Just how serious is this problem?

Last month, the credit rating agency Moody’s warned that water companies faced an “elevated” risk from cyber attackers targeting drinking water. This month, we saw much of the UK high street hit by huge outages – the cause of them still remains largely mysterious. McDonald’s, Sainsbury’s, Tesco and Greggs have all had to, at some point, close stores or were unable to deliver customer orders because of problems with payment systems and other online tools.

The reality here is that the government would not allow these national corporations to state they had been hacked by foreign actors, as this would, quite clearly, cause a national panic buying event, lead to shortages, and, if prolonged, possible civil disorder. The Independent newspaper approached all of these companies and reported – “Each of the companies has, however, refused to give any detailed information about why the outages happened – or whether they might be linked.”

Last December, Gatwick Airport was shut down due to unexplained critical outages. In November, London’s Heathrow told passengers to allow extra time for their journeys to the airport as three rail lines connecting the hub to the city simultaneously faced outage disruptions. In August, another unexplained incident caused air traffic control outages and chaos at UK airports as the national flight planning system shut down.
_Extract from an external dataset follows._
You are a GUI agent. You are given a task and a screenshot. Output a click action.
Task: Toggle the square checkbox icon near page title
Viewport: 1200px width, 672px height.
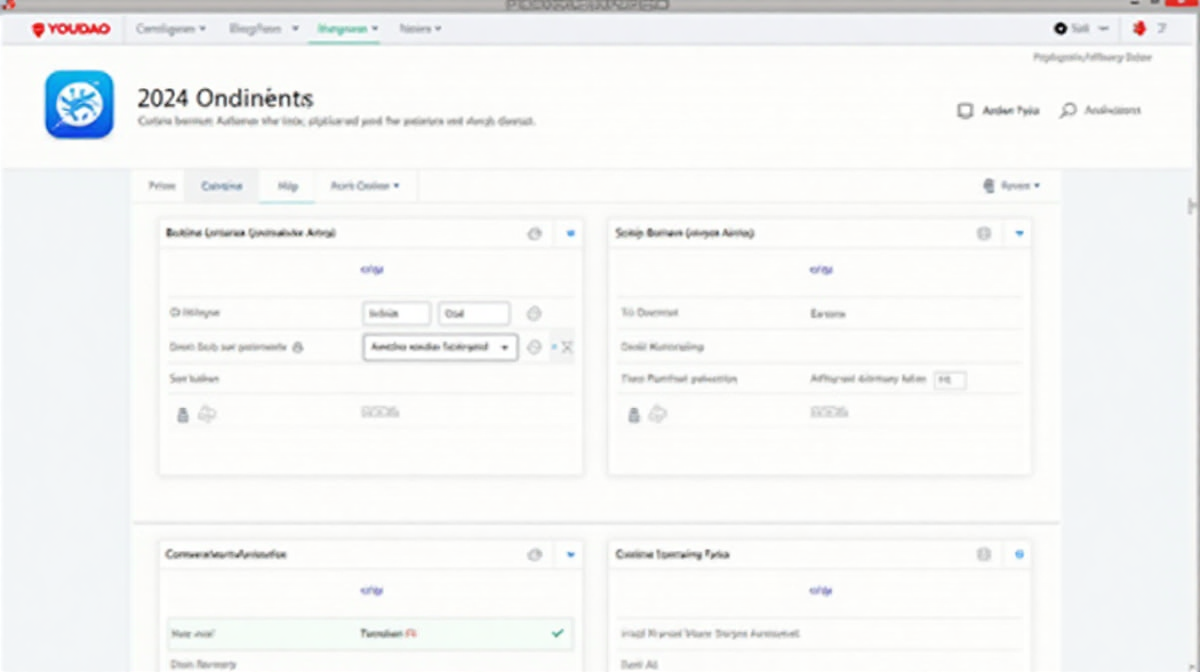coord(965,111)
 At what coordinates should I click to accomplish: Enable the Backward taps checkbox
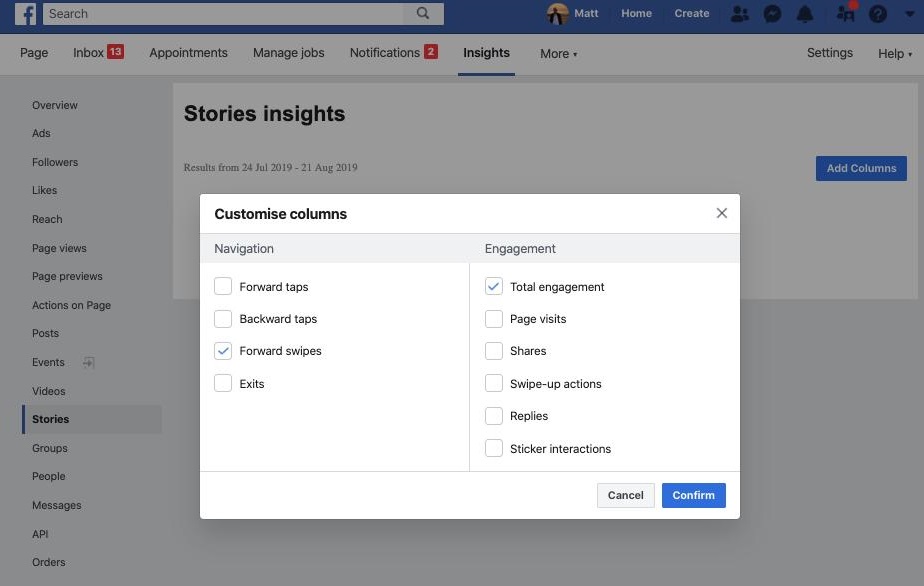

Earlier in the year, Manchester airport was also hit with unexplained power outages, which passengers described as “chaotic” as ‘flights took off without them’ when check-in and boarding systems failed.

The banks have not faired well either. In August, even The Bank of England was affected. The ‘technical issue’ that shut down a vital system processes around £1tn in transactions every day. This system underpins the UK’s banking system and is crucial for financial stability.

In November, HSBC apologised to thousands of UK customers who reported they were unable to access mobile and online banking for more than 24 hours … on Black Friday. HSBC gave no reason for the banking outage.

A few months earlier, Lloyds Bank, Halifax, TSB Bank, and Bank of Scotland all experienced web and mobile app outages on the same day, leaving customers unable to access their account balances and information. The cause of the widespread outage was described by the media as ‘unknown,’ with a TSB spokesperson the following day stating that the outage was resolved but did not share any information beyond that.

There is one common denominator in all of these attacks on banking, transport hubs, food supply chains and the like. Not one has admitted to technical glitches common to technology-based systems. Of course, there could be reasons behind that, but this is a worrying pattern when it comes to national infrastructure. Cyber-attacks are becoming more and more common.

A few weeks ago the Atlantic Council highlighted the problem when it said – “There is no clear dividing line between “cyber warfare” and “cyber crime.” The recent suspected Russian cyber attack on Ukrainian mobile operator Kyivstar is a reminder of the potential dangers posed by cyber operations to infrastructure, governments, and private companies around the world.

If you still don’t think this is a problem. Forbes published an article citing a cyber-security report that stated – “By the end of the coming year, the cost of cyber attacks on the global economy is predicted to top $10.5 trillion.” That report said that generative AI would be used on both sides of the cyber-warfare battlefront, that attacks on IoT (Internet of Things) would be disruptive, and that state-sponsored cyber-attacks would proliferate.